_WORK TO DO_: Pick out every line in the entries below that contains the word "should" and copy each of those lines in full.

_GIVEN RECORDS_:
________________________________________
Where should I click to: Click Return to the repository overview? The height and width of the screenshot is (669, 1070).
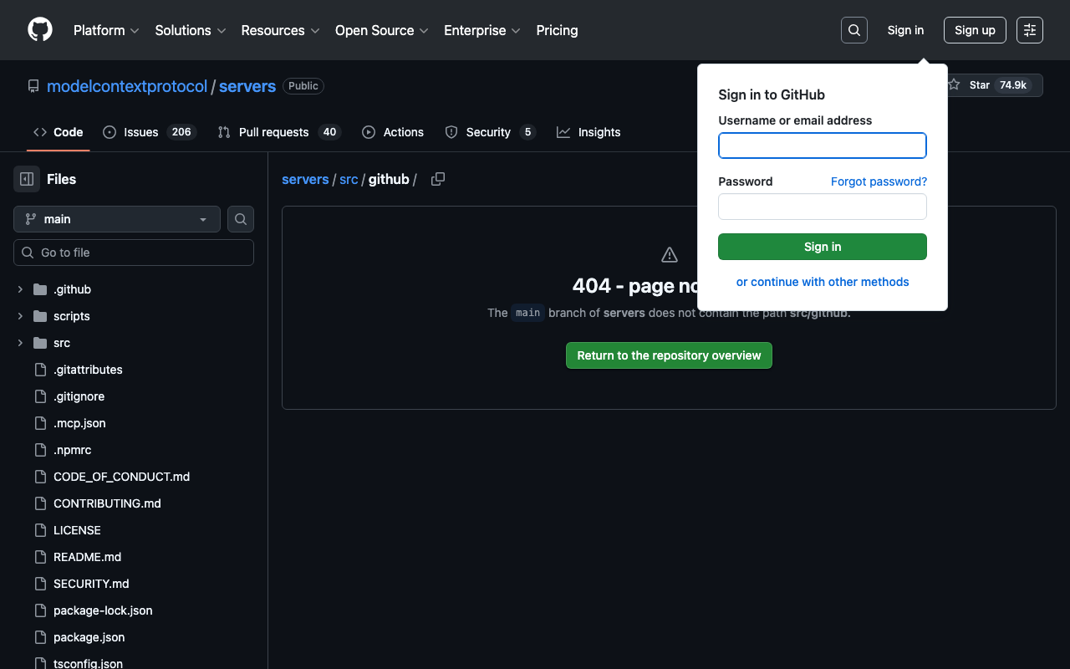point(669,355)
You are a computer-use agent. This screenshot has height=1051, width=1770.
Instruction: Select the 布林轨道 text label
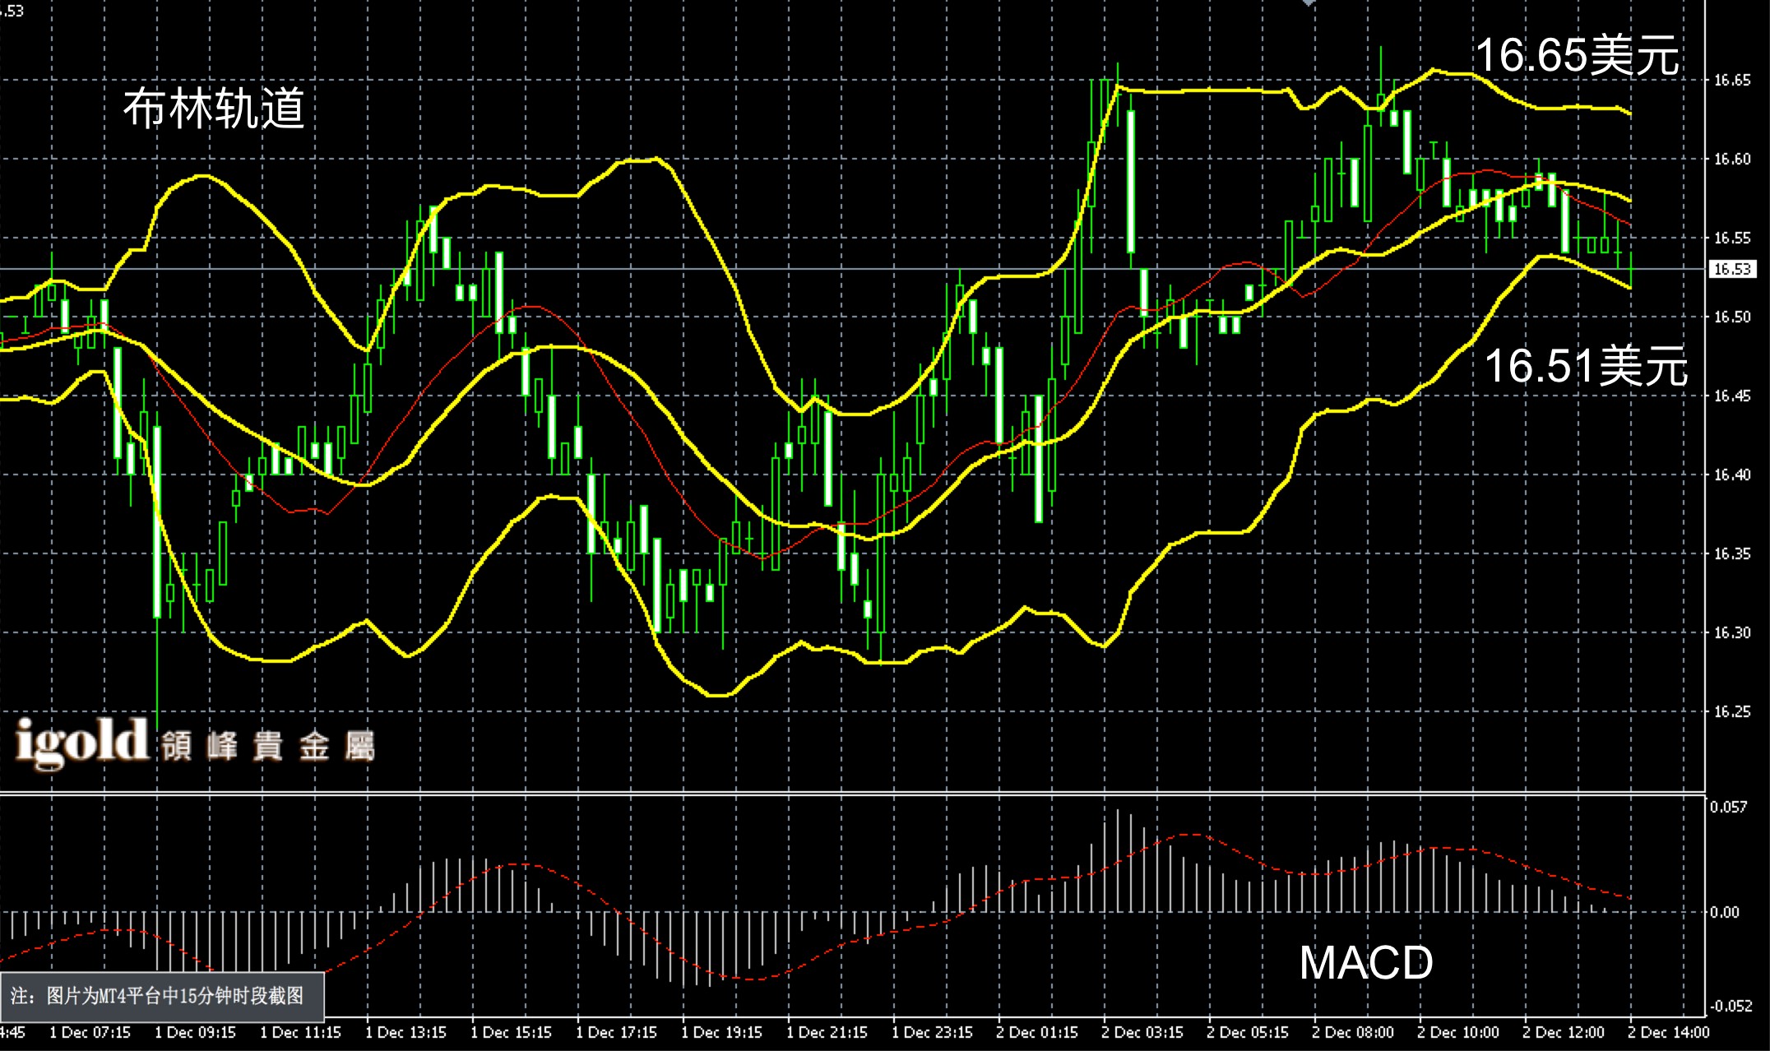pyautogui.click(x=214, y=109)
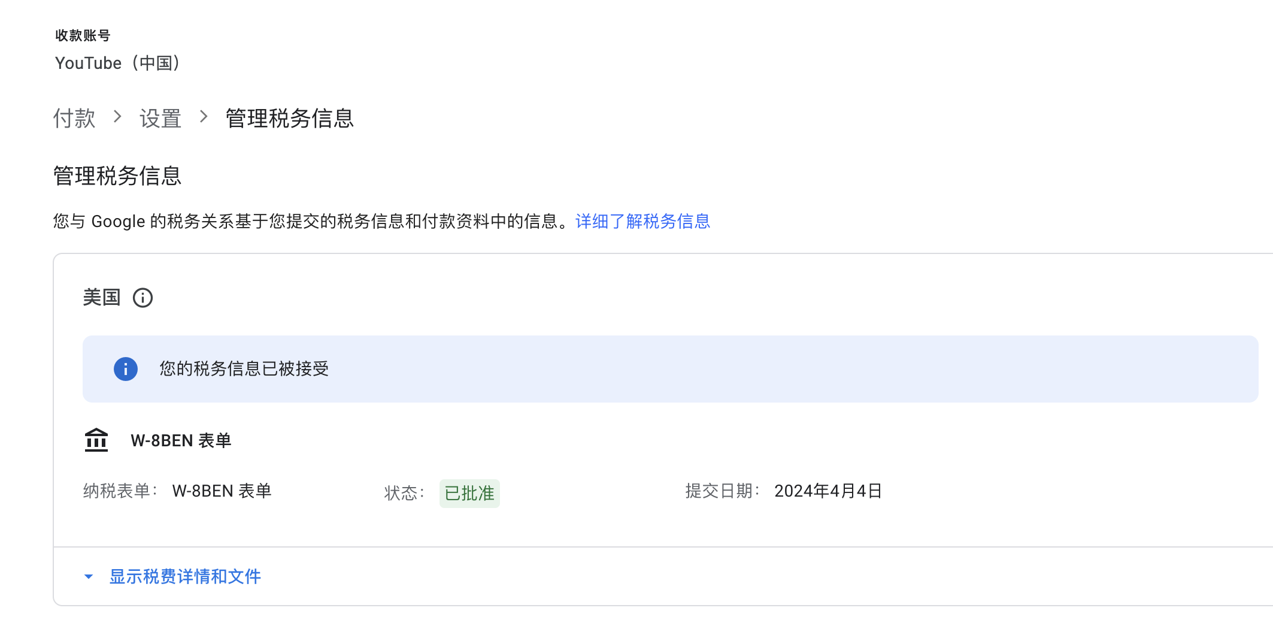Click the info icon beside 美国
This screenshot has width=1273, height=641.
point(143,298)
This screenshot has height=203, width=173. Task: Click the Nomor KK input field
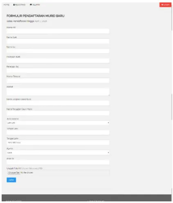click(x=58, y=31)

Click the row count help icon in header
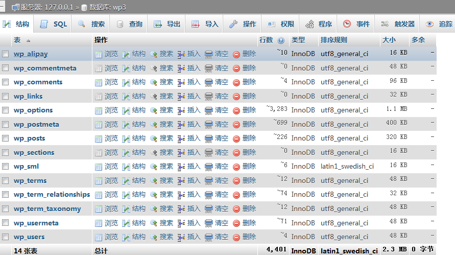281,40
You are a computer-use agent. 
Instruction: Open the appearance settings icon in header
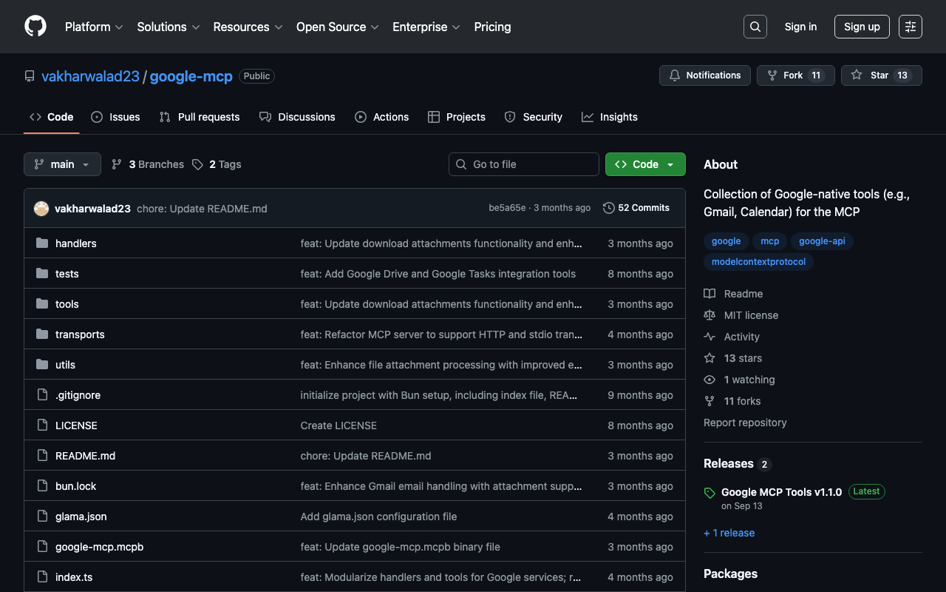tap(910, 27)
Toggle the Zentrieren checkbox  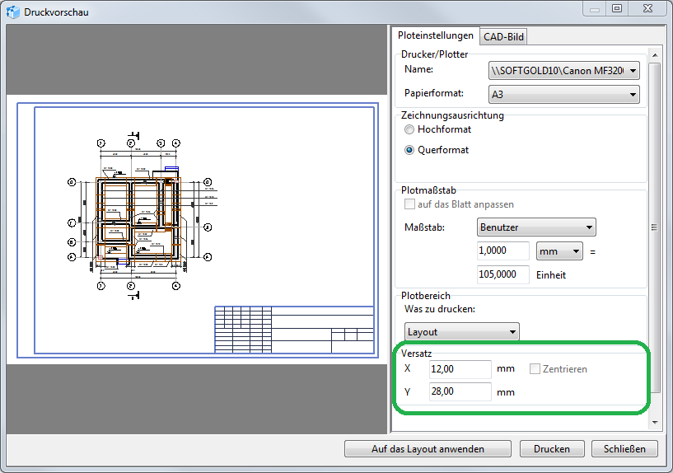[x=535, y=369]
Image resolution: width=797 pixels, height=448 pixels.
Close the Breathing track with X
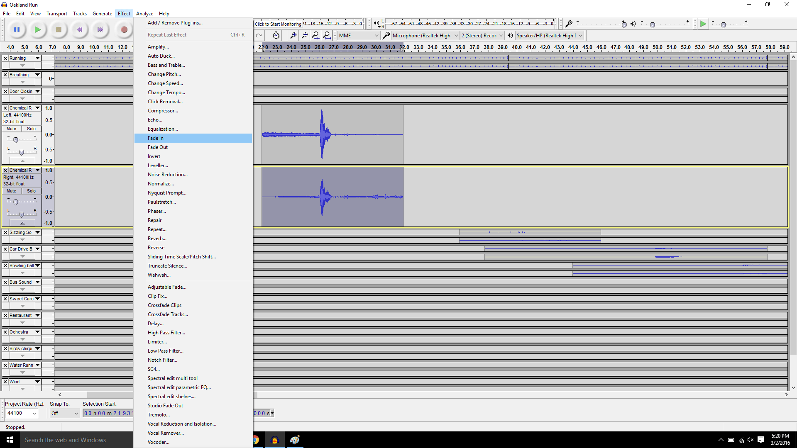click(5, 75)
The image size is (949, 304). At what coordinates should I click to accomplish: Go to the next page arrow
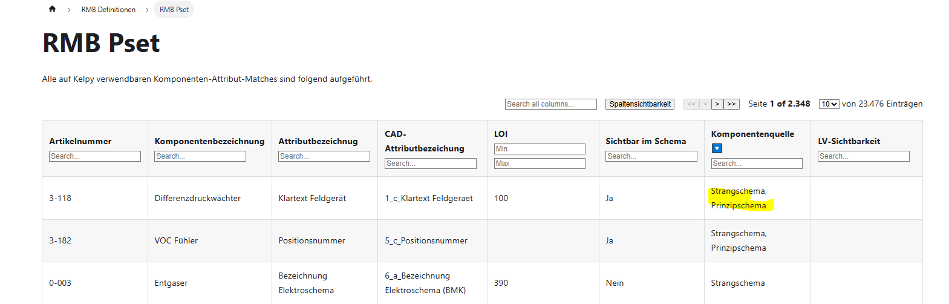tap(717, 104)
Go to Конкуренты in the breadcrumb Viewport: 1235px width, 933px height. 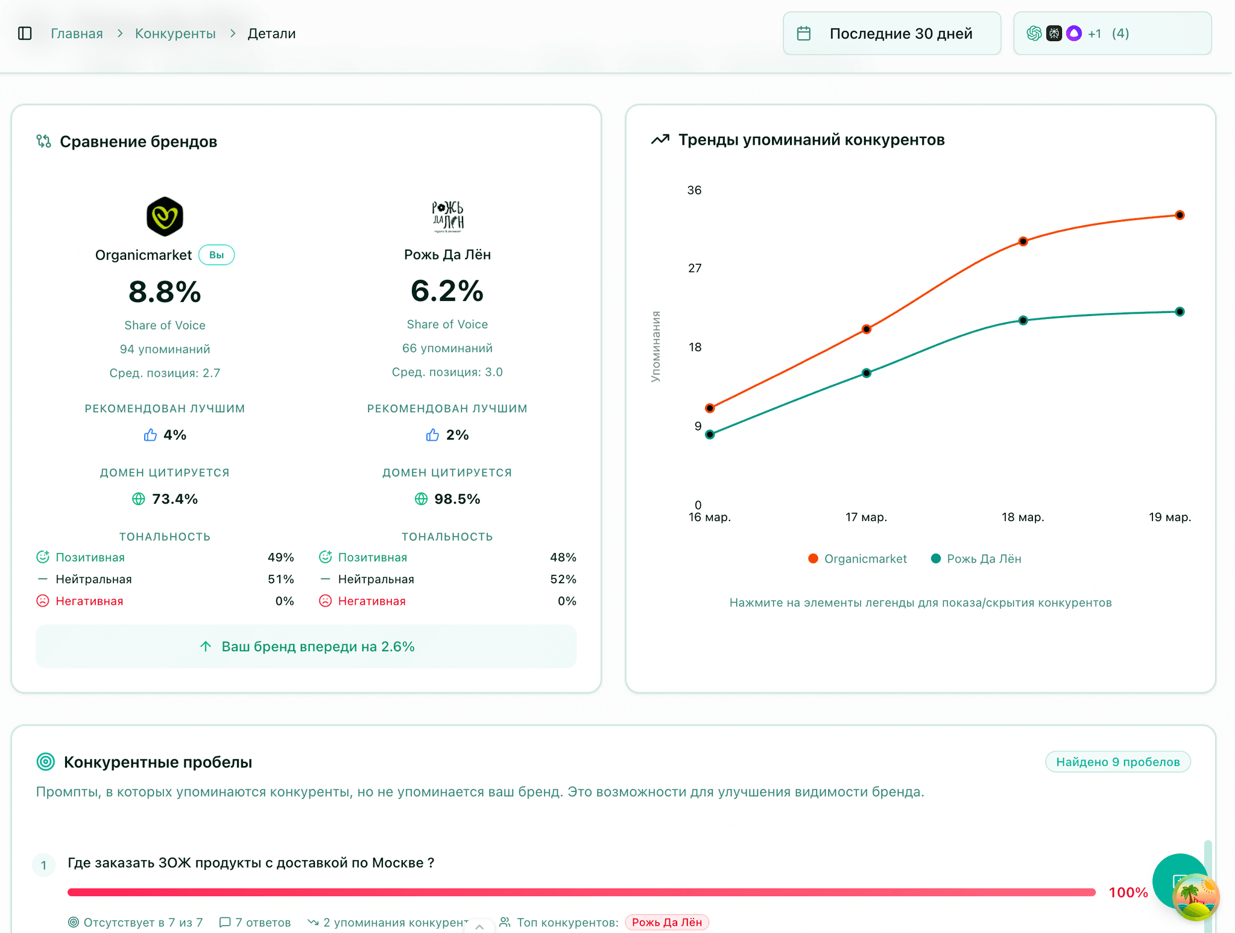click(x=175, y=33)
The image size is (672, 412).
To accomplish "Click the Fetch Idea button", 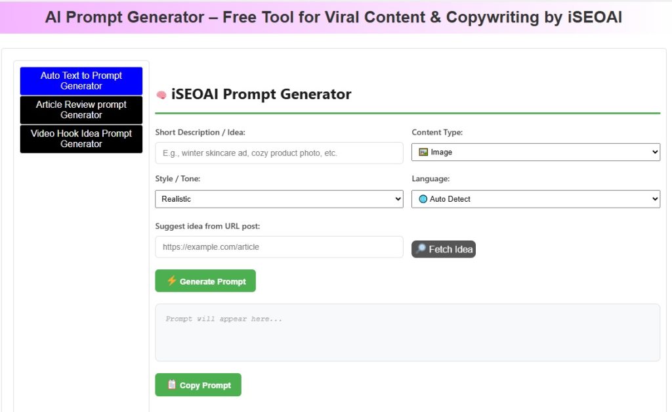I will (444, 249).
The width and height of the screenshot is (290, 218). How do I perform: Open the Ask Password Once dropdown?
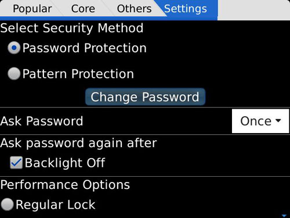click(260, 121)
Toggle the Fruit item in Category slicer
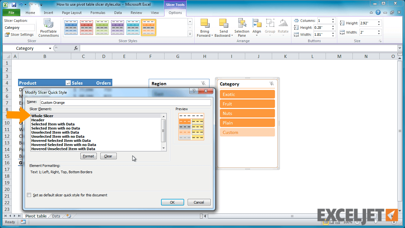This screenshot has width=405, height=228. (247, 104)
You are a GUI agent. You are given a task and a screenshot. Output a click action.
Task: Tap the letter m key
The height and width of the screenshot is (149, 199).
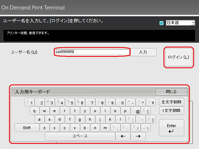(x=105, y=128)
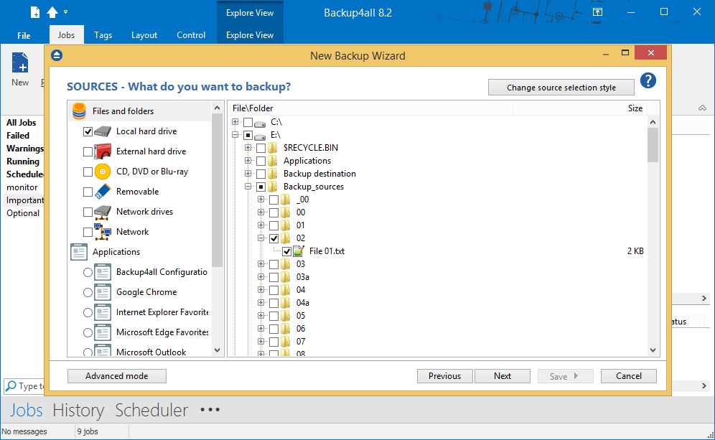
________________________________________
_ANSWER IN FULL_:
Where should I click to: Click Return to the repository overview? The height and width of the screenshot is (669, 1070).
The image size is (949, 304). At what coordinates should I click to accomplish: Go to the next page arrow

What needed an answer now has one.